From the Resmed Clinical Manual:
The pressure transducer located in the unit measures treatment pressure; the average pressure is calculated and recorded each minute. The pressure reported in the Efficacy Data submenu (see Figure 9, The Clinical Menu Results series, on page 40) for a single session is the 95th centile pressure for mask-on time, excluding periods when the leak as exceeded hte 0.4L/s (24 L/min). For selected time intervals (lask week, last month, last 6 months or last year), the median of the daily 95th centril values is reported. Non-usage days are not included in calculations.
I guess the key word is "calculated", because the pressure shown is not the pressure used for 95 percent of the time,

it is more likely the pressure found that eliminates 95 percent of the events seen.

The Remstars seem to have the same vague meaning, when you look at the reports it finds the lowest pressure resulting in the fewest number of events, that becomes your 90%.

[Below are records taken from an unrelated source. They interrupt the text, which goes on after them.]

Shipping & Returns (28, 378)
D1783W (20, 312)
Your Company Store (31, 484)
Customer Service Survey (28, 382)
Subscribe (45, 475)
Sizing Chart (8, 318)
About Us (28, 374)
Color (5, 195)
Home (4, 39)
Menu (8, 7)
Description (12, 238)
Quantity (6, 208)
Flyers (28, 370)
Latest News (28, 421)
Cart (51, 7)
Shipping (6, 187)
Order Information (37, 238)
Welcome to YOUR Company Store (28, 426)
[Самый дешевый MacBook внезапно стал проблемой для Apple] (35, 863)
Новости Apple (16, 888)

Then when you look on the very last page of the report it shows the avg. pressure used for 90% of time?? So you go back to each daily report and SUM up all the minutes and calculate the percentages for each pressure from that, they don't even come close to being 90%. So I assume they also mean pressure that eliminates 90% of the events seen, which makes more sense than the percentage of time spent.

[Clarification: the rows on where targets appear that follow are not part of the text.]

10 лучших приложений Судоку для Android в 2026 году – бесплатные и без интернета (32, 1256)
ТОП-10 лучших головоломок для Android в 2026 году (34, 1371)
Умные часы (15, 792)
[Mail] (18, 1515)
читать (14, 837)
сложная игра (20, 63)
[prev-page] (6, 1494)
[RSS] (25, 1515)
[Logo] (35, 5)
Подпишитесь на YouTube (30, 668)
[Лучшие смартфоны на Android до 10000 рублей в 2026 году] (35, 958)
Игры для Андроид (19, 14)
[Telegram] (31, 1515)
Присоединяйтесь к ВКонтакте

You want to know the pressure that addresses the most if not the worst events, just like a cpap titration.


-SWS
Posts: 5301
Joined: Tue Jan 11, 2005 7:06 pm

Post by -SWS » Sat Jul 08, 2006 1:20 pm

Yes, a pressure that has been calculated from historical data to show which fixed pressure would have eliminated 95% of Chuck's apneas and hypopneas. Thus "95th percentile" pressure.

Unfortunately not such a useful "standalone" metric in analyzing either hypocapnic pressure induction of central events (transient pressure-influenced physiologic CO2 depletion) or hypercapnic pressure induction of centrasl events (sustained pressure's influence relating to physiologic CO2 build up).
Last edited by -SWS on Sat Jul 08, 2006 1:23 pm, edited 1 time in total.